- [What is being asked]
Given the material below, output exactly the lines from the line with "This screenshot has height=591, width=662." to the line with "Select the 75%", both ends included, and no other lines.

□ □ □ □ □ □ □

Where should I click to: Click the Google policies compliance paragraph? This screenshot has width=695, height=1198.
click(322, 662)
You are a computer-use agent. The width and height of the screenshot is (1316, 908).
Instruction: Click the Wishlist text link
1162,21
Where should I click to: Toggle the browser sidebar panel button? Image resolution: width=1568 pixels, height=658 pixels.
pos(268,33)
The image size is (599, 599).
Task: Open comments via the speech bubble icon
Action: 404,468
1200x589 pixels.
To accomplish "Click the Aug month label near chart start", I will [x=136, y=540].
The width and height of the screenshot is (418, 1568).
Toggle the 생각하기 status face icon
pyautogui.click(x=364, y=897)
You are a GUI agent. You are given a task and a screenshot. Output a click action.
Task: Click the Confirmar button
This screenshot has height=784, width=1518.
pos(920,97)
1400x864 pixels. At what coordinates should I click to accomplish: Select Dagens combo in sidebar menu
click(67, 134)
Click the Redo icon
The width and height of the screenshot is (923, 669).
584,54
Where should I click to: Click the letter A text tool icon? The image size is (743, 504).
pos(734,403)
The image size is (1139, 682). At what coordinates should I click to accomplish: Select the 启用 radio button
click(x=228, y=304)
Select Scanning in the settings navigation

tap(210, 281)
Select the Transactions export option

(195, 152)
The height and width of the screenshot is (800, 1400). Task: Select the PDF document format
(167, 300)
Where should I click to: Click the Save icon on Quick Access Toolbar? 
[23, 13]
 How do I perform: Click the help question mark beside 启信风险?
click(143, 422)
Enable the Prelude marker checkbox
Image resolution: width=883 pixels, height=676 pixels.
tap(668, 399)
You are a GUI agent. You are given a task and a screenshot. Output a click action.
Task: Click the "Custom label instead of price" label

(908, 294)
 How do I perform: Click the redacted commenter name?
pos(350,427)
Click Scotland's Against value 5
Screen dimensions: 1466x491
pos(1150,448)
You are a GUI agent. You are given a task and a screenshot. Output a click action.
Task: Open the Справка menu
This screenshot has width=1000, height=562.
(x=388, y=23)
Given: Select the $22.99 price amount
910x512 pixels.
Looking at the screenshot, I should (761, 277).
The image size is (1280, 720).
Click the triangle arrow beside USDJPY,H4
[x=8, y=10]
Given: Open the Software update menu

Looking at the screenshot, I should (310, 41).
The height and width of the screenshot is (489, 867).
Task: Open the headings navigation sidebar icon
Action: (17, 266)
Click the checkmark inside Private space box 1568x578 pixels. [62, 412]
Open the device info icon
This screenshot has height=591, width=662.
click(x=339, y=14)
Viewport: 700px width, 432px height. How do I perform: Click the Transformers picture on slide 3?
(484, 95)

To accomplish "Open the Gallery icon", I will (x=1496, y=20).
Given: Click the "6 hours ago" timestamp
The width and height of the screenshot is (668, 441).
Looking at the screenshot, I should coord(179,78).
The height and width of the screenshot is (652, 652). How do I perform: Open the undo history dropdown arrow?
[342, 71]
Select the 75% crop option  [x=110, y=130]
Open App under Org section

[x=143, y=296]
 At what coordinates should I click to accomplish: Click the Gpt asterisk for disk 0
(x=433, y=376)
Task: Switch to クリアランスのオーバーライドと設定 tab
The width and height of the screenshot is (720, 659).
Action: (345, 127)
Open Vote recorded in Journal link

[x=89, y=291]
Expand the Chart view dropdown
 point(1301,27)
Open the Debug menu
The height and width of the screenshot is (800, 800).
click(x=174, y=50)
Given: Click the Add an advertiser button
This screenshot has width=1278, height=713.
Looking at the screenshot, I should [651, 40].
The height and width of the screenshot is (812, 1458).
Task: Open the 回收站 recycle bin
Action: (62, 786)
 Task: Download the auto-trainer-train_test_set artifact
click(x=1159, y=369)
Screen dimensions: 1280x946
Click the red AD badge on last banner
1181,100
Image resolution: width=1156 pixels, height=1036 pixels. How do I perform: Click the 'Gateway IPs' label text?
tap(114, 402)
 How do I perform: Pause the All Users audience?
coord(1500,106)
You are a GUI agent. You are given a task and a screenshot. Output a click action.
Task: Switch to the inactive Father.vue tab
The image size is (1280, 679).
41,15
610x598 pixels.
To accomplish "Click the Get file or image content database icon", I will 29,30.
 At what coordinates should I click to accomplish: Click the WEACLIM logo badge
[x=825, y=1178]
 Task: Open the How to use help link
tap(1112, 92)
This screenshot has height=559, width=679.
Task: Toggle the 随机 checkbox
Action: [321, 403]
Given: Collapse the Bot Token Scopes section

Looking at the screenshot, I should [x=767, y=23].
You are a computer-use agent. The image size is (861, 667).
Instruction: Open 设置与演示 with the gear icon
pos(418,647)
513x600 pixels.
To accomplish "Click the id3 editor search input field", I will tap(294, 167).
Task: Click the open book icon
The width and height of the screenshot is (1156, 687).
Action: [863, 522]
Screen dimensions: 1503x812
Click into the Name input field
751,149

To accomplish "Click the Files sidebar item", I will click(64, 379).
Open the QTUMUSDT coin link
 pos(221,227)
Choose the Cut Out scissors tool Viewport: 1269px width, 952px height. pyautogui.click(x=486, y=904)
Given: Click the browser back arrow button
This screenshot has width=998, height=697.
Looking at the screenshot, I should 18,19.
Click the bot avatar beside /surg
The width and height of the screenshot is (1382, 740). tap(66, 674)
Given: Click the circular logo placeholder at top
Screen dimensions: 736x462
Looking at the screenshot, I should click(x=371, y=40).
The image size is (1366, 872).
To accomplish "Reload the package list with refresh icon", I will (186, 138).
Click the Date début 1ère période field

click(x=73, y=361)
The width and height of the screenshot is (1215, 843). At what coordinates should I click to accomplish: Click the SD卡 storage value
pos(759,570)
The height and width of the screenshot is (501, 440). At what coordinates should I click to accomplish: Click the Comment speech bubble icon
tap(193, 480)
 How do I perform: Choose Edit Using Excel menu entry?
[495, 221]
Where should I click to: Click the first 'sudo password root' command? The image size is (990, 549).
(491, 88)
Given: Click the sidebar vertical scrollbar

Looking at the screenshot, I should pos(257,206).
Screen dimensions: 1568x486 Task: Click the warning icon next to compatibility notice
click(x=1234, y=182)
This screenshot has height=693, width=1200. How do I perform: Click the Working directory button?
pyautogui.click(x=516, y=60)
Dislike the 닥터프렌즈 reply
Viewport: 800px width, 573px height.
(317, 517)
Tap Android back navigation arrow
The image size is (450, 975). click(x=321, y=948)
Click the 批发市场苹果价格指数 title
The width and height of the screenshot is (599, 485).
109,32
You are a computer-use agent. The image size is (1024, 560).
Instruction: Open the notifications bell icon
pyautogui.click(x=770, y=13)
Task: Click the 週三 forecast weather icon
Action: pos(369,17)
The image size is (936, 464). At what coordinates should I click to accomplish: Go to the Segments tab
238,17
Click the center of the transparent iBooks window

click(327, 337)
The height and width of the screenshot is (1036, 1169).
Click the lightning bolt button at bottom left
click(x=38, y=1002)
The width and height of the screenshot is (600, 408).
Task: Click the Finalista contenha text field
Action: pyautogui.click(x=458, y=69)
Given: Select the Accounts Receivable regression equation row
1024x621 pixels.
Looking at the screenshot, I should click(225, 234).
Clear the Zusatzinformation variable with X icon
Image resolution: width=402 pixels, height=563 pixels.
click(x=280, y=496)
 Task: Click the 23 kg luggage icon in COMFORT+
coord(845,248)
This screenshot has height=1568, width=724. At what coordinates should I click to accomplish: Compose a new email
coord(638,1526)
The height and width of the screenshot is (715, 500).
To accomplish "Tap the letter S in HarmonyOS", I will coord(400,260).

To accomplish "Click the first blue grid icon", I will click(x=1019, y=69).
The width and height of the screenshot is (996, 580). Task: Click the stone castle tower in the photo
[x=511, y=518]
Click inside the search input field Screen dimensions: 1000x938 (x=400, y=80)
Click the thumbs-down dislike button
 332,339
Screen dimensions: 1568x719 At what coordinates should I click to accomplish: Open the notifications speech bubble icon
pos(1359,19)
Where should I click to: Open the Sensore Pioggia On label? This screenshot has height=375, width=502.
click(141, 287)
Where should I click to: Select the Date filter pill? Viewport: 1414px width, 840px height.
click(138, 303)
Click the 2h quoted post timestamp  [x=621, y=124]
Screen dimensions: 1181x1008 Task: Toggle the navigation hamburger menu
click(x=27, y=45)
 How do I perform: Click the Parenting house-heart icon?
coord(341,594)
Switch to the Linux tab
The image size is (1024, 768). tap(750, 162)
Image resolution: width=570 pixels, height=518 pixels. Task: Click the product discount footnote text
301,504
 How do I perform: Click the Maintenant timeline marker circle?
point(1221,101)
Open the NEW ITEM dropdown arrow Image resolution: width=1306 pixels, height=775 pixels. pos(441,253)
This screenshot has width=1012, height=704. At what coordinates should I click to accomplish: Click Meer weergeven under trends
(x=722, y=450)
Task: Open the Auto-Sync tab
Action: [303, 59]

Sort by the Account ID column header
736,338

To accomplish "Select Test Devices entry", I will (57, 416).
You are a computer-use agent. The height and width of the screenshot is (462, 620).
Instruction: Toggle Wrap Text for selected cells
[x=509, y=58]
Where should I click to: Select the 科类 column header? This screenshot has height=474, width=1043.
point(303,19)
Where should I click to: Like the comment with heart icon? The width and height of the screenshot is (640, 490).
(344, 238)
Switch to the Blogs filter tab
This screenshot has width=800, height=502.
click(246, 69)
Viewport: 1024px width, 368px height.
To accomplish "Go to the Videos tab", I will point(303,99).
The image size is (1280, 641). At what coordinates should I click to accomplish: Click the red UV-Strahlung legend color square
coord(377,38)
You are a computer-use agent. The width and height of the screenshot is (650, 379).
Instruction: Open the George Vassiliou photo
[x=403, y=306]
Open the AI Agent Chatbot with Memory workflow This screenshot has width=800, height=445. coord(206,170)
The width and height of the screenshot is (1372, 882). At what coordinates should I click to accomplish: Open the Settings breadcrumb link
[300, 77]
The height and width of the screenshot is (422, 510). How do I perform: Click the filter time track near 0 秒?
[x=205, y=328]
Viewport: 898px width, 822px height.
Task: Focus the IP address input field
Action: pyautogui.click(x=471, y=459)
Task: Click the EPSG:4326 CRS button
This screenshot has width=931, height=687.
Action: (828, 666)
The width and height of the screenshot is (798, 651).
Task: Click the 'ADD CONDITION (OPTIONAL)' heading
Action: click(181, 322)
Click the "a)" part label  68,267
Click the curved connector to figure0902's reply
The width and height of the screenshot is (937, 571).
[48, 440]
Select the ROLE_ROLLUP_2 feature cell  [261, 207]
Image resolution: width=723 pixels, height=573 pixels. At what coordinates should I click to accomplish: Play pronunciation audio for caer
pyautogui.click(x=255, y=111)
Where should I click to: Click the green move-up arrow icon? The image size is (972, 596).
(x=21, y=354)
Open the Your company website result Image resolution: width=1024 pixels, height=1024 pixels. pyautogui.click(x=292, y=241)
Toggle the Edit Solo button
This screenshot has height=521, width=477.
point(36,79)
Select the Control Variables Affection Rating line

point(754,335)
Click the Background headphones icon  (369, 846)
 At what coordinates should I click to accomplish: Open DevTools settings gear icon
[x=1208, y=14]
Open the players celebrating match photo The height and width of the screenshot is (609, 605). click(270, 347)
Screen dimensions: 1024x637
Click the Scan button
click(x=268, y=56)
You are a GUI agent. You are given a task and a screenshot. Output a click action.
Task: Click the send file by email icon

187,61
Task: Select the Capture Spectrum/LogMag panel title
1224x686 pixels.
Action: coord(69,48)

□ □ □ □ □ □ □

- [Result of this task]
This screenshot has height=591, width=662.
click(x=339, y=14)
Viewport: 700px width, 432px height. How do I perform: Click the Transformers picture on slide 3?
(484, 95)

To accomplish "Open the Gallery icon", I will (x=1496, y=20).
Given: Click the "6 hours ago" timestamp
The width and height of the screenshot is (668, 441).
Looking at the screenshot, I should coord(179,78).
The height and width of the screenshot is (652, 652). How do I perform: Open the undo history dropdown arrow?
[342, 71]
Select the 75% crop option  [x=110, y=130]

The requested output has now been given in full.